Pytace na koniach i korowód kapel otworzyli jedną z najstarszych i największych imprez folklorystycznych na Podhalu - Sabałowe Bajania. W konkursach gawędziarzy, instrumentalistów, śpiewaków, drużbów i starostów weselnych weźmie udział blisko 900 ludowych artystów.

Górale znani są z bajania, ale także ze śpiewu, tańca, muzyki, pięknej architektury i radości. Toteż po to są organizowane 46 Sabałowe Bajania - Festiwal Folkloru Polskiego, coby w Domu Ludowym w Bukowinie syćka, którzy mają piekne duse, spotkali się ku radości - mówi dyrektor bukowiańskiego Domu Ludowego Bartek Koszarek. Podkreśla, że Sabałowe Bajania to festiwal ogólnopolski, na który zjechali się artyści z Kujaw, Kurpi, Krakowa i górale z niemal wszystkich polskich gór. Każdy z nich ma szanse zdobyć główną nagrodę - statuetkę Bukowiańskiego Buka.

Konkursy potrwają od czwartku do soboty. Jak zapewnia dyrektor festiwalu, nie tylko górale maja szansę na główną nagrodę. Nigdzie w regulaminie nie jest napisane, ze to musi wygrać górala z Bukowiny - śmieje się Koszarek. Przyznaje jednak, że chyba nikt piękniej od górali nie potrafi bajać. Ale Bajania nie tylko na bajaniu polegają. Na sobotni wieczór zaplanowano Sabałową Noc, podczas której do braci zbójeckiej dołączą nowi członkowie, osoby, które w sposób szczególny odznaczają się w tworzeniu góralskiej kultury. Po raz trzeci uhonorowane będą też kobiety, którym nadawane są tytuły Wierchowych Orlic. Podczas Sabałowej Nocy zagra Jan Trebunia-Tutka, a po nim zespół De Press.

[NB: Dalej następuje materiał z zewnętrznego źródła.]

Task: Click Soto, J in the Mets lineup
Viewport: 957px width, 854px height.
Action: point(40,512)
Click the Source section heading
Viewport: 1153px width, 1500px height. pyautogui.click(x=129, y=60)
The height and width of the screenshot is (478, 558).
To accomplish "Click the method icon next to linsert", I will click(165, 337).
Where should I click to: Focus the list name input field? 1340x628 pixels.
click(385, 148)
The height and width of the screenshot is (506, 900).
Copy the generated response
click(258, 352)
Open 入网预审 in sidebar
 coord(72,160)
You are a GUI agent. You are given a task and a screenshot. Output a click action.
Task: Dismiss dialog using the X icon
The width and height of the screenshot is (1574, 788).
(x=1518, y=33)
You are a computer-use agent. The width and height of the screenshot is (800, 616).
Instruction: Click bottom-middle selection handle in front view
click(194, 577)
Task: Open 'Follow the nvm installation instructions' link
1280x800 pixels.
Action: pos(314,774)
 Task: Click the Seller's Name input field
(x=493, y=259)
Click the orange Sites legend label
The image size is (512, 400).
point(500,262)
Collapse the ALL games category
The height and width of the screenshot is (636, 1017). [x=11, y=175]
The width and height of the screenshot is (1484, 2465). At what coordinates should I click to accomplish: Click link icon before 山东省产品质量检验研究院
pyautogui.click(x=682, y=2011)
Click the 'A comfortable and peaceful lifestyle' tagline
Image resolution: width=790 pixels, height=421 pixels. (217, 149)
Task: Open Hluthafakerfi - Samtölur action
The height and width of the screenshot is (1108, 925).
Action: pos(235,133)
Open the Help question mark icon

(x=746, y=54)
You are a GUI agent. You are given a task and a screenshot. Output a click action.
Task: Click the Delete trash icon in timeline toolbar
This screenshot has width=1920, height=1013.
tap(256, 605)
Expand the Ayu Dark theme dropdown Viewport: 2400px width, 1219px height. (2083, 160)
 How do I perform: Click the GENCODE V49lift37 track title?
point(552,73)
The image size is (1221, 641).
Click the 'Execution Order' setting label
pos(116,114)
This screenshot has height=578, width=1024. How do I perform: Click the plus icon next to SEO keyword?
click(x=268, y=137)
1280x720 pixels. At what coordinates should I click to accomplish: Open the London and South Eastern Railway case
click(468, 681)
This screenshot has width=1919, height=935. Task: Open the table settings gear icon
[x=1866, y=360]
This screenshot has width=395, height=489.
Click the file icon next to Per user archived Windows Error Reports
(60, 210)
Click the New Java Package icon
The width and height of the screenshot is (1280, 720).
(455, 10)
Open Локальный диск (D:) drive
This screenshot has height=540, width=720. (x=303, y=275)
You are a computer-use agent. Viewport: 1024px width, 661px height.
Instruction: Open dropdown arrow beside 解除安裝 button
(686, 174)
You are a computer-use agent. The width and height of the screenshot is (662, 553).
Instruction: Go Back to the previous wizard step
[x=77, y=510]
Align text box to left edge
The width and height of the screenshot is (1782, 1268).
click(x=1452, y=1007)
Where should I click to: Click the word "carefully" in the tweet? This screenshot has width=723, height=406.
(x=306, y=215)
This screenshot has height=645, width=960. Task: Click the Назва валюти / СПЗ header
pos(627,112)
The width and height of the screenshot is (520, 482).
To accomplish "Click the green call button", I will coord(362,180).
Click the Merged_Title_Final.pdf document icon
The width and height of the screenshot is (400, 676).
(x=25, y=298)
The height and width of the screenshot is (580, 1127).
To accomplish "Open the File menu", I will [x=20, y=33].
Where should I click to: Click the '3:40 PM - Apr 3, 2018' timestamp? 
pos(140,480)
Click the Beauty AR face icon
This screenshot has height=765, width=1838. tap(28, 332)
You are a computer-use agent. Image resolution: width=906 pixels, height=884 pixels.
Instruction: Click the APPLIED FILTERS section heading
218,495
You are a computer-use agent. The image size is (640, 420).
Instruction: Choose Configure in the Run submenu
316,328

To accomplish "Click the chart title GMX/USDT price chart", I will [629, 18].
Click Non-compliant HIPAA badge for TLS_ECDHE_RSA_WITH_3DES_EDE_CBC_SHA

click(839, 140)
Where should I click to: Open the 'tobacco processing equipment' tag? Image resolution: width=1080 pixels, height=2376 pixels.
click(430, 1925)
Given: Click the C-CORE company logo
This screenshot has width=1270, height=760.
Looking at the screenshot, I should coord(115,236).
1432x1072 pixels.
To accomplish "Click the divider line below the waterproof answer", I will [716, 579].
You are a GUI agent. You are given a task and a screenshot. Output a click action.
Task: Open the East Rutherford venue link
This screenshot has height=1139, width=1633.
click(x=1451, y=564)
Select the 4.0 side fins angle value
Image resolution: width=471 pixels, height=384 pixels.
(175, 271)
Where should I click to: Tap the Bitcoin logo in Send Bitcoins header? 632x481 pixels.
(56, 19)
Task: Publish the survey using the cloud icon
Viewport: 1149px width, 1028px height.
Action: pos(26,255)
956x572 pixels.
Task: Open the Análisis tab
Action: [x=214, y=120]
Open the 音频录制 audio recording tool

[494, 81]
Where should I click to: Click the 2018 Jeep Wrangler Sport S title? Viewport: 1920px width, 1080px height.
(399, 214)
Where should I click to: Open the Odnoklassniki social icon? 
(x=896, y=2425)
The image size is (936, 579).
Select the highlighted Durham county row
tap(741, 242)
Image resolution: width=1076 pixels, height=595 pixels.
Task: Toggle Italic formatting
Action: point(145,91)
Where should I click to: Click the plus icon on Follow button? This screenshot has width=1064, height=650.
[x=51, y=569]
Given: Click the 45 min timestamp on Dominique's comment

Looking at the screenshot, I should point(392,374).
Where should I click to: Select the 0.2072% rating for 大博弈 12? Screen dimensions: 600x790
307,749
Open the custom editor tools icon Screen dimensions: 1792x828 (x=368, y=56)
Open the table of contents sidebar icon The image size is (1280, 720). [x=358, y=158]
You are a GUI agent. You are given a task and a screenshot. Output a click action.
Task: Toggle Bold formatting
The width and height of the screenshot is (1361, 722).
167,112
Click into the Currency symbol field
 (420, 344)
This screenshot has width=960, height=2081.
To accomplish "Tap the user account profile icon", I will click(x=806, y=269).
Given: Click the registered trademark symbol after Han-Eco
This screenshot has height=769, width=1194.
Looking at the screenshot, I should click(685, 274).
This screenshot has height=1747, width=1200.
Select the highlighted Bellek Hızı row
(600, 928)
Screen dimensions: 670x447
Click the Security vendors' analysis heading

Od 15 lat staram się co roku być na Sabałowych Bajaniach. To piękne święto, niezwykle malownicze i radosne - mówi turystka, która robi zdjęcia kolorowemu korowodowi otwierającemu Bajania na ulicach Bukowiny Tatrzańskiej. Czy warto tu przyjeżdżać? Ja co roku o niczym innym nie marzę - przyznaje.